• **Problema planteado**
Transcriba sin cambios el pasaje del extracto sobre la casa de Proyecto Hombre en Estella que comienza con "Pero las peleas" y se extiende hasta "hay más adictas.".

• **Extracto seleccionado**
════════════════════

Pero las peleas con otros internos no son los únicos roces en la convivencia. Pablo sonríe pícaro cuando recuerda a las mujeres. Cuando Pablo estaba en la casa Estella había unas ocho mujeres. La proporción actualmente es parecida, sobre un 24%, aunque el tipo de adicción es diferente. Según Moreno, los varones siguen siendo más numerosos entre los usuarios de todas las drogas, desde el alcohol al speed, excepto en psicofármacos automedicados, la única droga en la que hay más adictas.

Estos datos se mantienen estables desde hace una década, aunque el alcoholismo femenino está creciendo, especialmente en solitario y en su casa. Moreno explica que a la sociedad “le sigue pareciendo raro, como un estigma” que una mujer “se meta un sol y sombra” por la mañana, por lo que suelen hacerlo en casa, especialmente las mujeres que pasan mucho tiempo solas.

Mujeres y hombres comparten la casa de Proyecto Hombre en Estella. Pablo vuelve a sonreír. “Es inevitable”, comenta, que a veces se construyan relaciones, ya amorosas, ya simplemente sexuales. Aunque desde la dirección de la casa no las fomenten e incluso las traten de evitar. Si una pareja comenta su relación sentimental a los terapeutas, pronto se encargan de separarlos. Uno a San Sebastián, el otro a Zaragoza. En el caso de que sea meramente sexual, suelen optar por no decir nada. Así los encuentros se hacen clandestinos, por la noche y en silencio. Pablo explica que, si los terapeutas “pillan” a una pareja en la que alguno de los miembros esté casado, avisan al marido o esposa correspondiente. “Hay que tener en cuenta que, al menos en el caso de los que van voluntariamente, la esposa lo ha mandado ahí para que lo cuiden y mejore, por lo que tiene que saber cosas como esas”.

energía centrada en la curación Garayoa entiende “lo que puede parecer” esta política para los usuarios, pero explica que el tratamiento para dejar la drogadicción se convierte en “muy complicado” si no concentran toda su energía en la propia curación. Los celos, las peleas, el estar pendiente del otro, impiden el desarrollo normalizado de la terapia. Además, en el caso de la mujer, el tratamiento es específico. La drogadicción suele estar acompañada de palizas y maltrato, de dependencia del hombre, por lo que los terapeutas deben asumir además la labor de cambiar el estilo de vida de estas mujeres, algo complicado si están inmersas en una relación amorosa-sexual. “Por supuesto que hay relaciones sexuales, y desde aquí lo vivimos con impotencia”, explica Garayoa.

════════════════════

• **Registros proporcionados**

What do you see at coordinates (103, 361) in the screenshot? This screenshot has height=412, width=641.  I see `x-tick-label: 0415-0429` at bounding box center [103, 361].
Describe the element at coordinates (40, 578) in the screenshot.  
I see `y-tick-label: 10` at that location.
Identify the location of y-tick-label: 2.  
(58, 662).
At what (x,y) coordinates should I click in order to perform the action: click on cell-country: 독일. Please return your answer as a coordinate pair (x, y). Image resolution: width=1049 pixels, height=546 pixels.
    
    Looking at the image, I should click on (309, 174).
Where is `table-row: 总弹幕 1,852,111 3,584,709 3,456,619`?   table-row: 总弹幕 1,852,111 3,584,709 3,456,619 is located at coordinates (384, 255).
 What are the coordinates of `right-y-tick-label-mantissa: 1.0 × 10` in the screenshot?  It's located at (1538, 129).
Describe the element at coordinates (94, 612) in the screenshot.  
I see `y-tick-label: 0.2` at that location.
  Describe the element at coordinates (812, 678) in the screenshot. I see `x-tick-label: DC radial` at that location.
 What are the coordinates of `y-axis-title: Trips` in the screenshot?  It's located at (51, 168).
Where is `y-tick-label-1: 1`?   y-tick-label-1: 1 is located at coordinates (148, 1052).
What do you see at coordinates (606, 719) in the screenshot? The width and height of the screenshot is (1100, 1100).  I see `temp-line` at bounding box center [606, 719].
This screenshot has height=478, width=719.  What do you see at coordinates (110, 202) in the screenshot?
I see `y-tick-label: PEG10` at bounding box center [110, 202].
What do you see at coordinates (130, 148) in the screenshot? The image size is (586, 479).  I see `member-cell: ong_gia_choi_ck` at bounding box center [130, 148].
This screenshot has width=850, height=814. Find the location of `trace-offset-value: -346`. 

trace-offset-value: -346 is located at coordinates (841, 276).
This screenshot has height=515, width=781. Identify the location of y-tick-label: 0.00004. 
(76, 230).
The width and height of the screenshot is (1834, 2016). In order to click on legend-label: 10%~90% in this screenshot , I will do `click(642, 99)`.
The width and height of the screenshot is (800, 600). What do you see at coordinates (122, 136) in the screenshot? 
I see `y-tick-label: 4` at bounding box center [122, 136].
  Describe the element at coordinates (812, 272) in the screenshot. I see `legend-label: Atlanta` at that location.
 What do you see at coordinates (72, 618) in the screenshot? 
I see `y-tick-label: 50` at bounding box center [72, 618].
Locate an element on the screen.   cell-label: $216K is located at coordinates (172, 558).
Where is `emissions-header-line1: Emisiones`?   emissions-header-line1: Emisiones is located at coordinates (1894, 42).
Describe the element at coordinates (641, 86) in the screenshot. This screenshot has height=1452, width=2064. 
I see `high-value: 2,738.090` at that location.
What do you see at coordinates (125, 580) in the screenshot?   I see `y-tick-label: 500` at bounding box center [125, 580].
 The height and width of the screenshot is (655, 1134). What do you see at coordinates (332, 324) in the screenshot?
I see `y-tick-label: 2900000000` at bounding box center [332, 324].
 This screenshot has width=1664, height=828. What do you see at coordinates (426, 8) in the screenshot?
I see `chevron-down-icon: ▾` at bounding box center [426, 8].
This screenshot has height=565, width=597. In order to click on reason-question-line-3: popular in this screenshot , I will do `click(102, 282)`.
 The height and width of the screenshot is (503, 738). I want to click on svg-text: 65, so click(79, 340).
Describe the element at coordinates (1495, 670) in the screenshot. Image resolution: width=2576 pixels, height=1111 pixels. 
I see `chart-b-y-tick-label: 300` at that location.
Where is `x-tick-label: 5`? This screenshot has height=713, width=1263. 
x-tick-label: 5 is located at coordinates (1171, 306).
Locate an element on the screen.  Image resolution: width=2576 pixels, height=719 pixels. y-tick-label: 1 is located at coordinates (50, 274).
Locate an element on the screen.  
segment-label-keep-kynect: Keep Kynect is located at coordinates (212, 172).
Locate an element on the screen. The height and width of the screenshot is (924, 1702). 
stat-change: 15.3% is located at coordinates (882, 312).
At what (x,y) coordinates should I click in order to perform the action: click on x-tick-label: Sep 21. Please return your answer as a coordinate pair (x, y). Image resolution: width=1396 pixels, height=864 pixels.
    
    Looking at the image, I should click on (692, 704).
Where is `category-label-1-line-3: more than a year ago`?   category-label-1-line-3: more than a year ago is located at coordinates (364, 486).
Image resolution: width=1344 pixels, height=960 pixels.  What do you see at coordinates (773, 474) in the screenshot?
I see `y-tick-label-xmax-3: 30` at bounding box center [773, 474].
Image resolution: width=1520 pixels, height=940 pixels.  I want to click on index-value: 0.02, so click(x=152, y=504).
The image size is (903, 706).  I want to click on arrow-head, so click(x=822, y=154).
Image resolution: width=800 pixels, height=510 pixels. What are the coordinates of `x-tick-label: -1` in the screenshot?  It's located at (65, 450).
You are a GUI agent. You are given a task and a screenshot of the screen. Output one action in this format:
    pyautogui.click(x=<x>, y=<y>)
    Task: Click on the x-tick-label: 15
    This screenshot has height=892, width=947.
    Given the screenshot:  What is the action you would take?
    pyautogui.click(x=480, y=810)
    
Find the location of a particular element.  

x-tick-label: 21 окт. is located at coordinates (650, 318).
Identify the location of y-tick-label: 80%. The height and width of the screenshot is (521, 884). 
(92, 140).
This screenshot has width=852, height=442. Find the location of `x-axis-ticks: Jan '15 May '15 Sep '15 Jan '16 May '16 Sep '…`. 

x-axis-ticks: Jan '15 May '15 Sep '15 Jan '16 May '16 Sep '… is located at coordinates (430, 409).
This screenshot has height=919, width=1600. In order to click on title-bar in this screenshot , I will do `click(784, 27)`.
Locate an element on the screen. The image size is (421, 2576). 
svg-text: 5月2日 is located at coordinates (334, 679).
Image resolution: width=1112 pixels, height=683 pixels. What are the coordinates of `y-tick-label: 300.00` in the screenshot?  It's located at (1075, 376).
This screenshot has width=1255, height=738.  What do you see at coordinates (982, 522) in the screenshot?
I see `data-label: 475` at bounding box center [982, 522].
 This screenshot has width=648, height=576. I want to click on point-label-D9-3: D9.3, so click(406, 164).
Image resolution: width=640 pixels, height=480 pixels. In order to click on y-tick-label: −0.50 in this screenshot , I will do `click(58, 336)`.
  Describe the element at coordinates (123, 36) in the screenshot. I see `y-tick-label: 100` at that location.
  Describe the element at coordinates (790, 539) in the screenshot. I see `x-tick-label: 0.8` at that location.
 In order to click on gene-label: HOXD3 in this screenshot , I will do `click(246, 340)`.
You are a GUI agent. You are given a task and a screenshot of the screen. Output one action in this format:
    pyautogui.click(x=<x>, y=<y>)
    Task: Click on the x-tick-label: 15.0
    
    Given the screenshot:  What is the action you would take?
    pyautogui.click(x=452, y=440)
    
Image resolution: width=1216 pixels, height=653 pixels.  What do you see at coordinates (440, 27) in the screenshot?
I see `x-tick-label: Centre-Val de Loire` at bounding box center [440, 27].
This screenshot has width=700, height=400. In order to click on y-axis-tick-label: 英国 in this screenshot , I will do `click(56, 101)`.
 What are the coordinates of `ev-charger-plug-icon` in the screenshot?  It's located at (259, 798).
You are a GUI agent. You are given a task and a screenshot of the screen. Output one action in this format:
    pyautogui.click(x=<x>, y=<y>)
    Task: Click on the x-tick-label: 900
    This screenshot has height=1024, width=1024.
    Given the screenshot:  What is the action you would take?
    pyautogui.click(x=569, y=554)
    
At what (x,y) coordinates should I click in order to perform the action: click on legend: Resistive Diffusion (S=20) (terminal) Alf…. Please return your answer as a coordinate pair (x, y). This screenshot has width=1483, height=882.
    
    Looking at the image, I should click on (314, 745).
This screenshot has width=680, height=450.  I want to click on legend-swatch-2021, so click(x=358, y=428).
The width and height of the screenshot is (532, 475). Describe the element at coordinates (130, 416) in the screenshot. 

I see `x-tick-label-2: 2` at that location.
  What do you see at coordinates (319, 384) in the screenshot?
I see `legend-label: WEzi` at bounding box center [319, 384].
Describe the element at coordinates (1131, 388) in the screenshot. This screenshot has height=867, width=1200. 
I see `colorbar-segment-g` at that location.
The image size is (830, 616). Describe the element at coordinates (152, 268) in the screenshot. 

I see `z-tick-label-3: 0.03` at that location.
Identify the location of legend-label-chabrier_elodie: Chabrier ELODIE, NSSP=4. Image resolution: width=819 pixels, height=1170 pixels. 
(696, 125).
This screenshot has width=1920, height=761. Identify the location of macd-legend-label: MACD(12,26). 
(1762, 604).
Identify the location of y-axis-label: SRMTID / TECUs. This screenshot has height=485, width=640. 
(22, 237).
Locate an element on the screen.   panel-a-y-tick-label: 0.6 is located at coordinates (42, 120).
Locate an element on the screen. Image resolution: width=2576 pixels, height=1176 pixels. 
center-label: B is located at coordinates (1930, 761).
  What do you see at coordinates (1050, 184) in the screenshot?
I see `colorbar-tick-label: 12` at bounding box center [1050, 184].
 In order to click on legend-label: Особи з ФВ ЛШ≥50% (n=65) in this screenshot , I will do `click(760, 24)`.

════════════════════

• **Respuesta del ejercicio**
Pero las peleas con otros internos no son los únicos roces en la convivencia. Pablo sonríe pícaro cuando recuerda a las mujeres. Cuando Pablo estaba en la casa Estella había unas ocho mujeres. La proporción actualmente es parecida, sobre un 24%, aunque el tipo de adicción es diferente. Según Moreno, los varones siguen siendo más numerosos entre los usuarios de todas las drogas, desde el alcohol al speed, excepto en psicofármacos automedicados, la única droga en la que hay más adictas.